Maimonide si chiede, come è possibile che Ya’aqov, un profeta, non sapesse che Yosef era ancora in vita? Yaa’aqov era addolorato, e questo non è conciliabile con l’entrata in contatto con la Presenza divina. In quel momento Mosheh, più che un profeta, era un uomo, e poche altre volte è stato così tanto umano, che ha appena perso la sorella.
Il filo conduttore della parashah di Chuqqat è la mortalità, Questo è il punto. D. è eterno, noi no. Lo diciamo nell’Untannè toqef, siamo simili “a vaso che facilmente si spezza, ad erba secca, ad ombra passeggera, a fiore appassito, a nube che presto si dilegua, a polvere che sparisce, a vento che soffia, a sogno che svanisce”. Polvere siamo e polvere ritorneremo, ma D. è per sempre. In un certo senso, la storia di Mosheh è una storia sul peccato e sulla punizione, non capiamo esattamente quale sia il peccato, e non comprendiamo a pieno la portata della punizione, ma sappiamo qual è l’ambito di cui si parla.

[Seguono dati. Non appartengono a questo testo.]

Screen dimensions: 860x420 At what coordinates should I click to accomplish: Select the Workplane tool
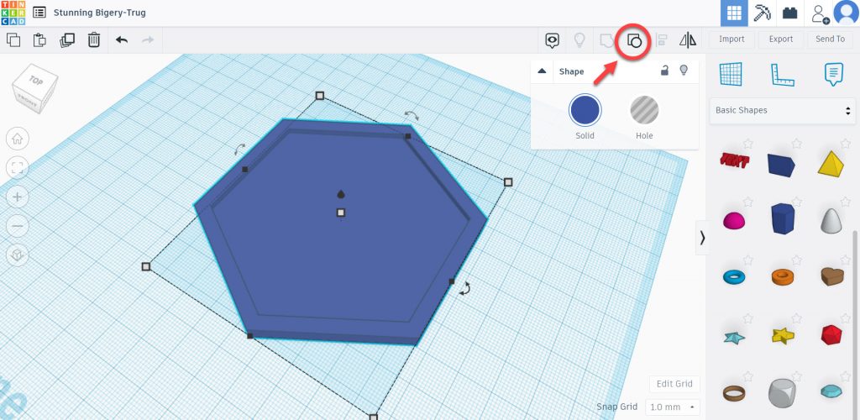732,74
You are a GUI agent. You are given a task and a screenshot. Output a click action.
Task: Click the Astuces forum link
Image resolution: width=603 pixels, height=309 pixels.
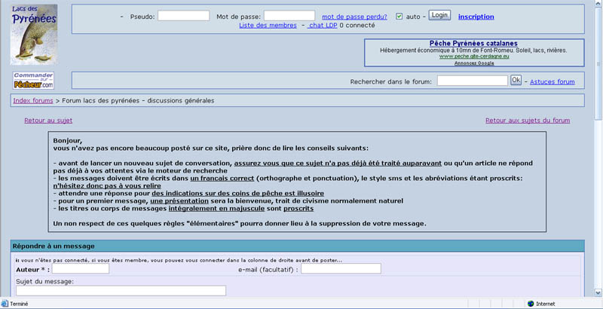point(552,81)
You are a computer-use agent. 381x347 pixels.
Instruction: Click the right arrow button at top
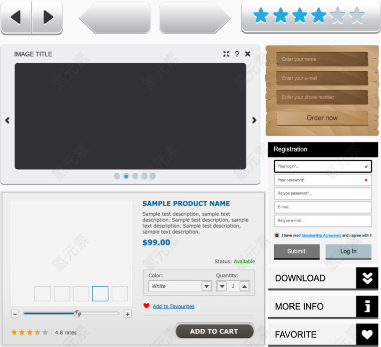coord(48,17)
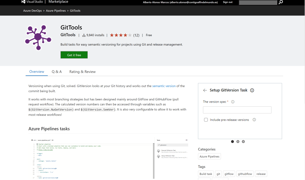Click info icon beside Include pre-release versions
This screenshot has width=305, height=180.
254,120
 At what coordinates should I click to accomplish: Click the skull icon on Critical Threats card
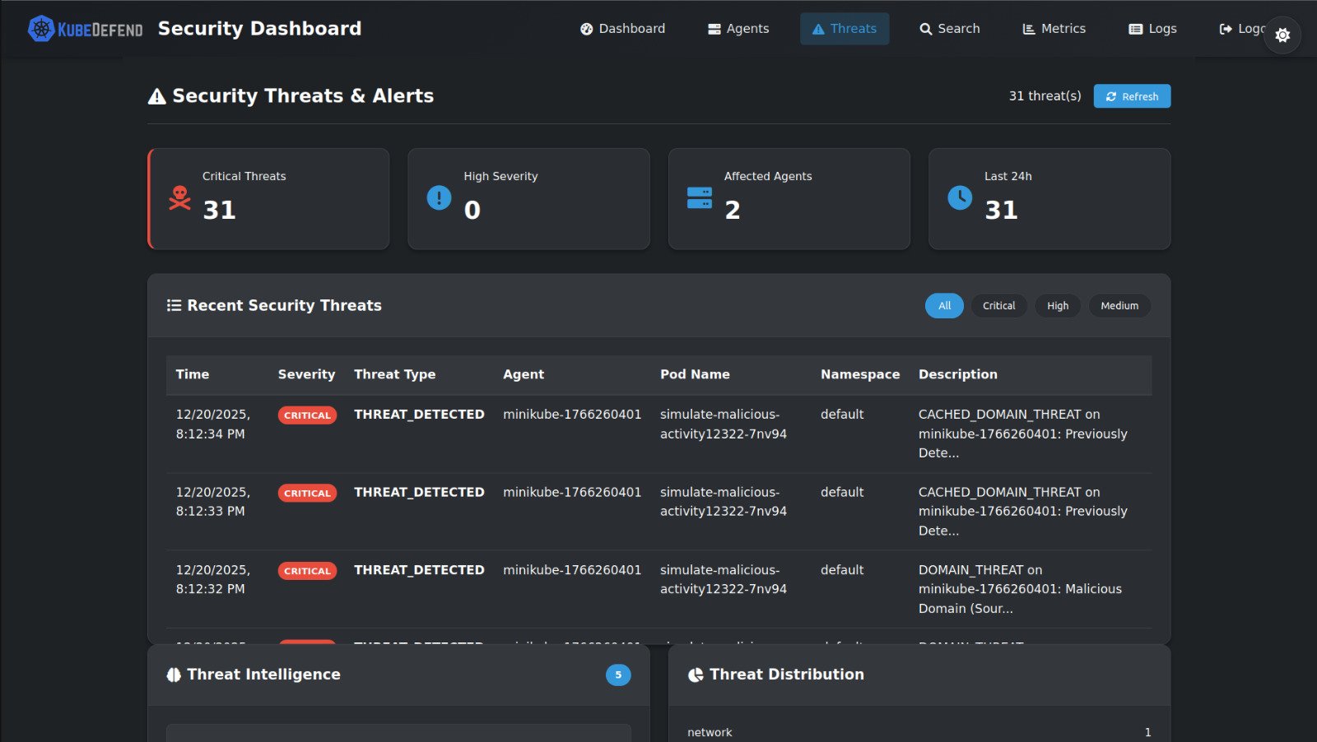click(x=179, y=198)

Ma forse, come spesso avviene nella Torah, c’è un’altra storia, ed è completamente diversa. La parashah intende parlarci della morte, della perdita, del lutto. Coloro che avevano guidato il popolo ebraico per quarant’anni, non ci saranno più. Ognuno di noi ha un Giordano che non attraverserà, una terra promessa in cui non entrerà; “non è tuo compito portare a termine il lavoro”. Anche i più grandi sono mortali.
La parashah si apre con il rituale della vacca rossa. Questo ci mette a confronto con uno dei principi fondamentali dell’ebraismo. Per molte religioni nel corso della storia, la vita dopo la morte si è mostrata più reale della vita stessa. Lì vivono gli dei, per gli egiziani. Lì, per i greci e per i romani, vivono i nostri antenati. Lì trovi la giustizia, per molti cristiani. Lì trovi il paradiso, per molti musulmani. L’idea che vi sia vita dopo la morte e la resurrezione sono principi fondamentali dell’ebraismo, non negoziabili. Il Tanakh tuttavia non ne parla esplicitamente. Vuole che troviamo D. in questa vita, nonostante la nostra mortalità. Con grande sapienza la Torah mescola legge e narrativa. La legge prima della narrazione, perché D. fornisce la cura prima della malattia. Così va il mondo, siamo anime incarnate, carne e sangue, invecchiamo, perdiamo quanto amiamo. Anche se esteriormente cerchiamo di mantenere la compostezza, dentro di noi piangiamo. Ma la vita continua, e altri continueranno quanto abbiamo intrapreso.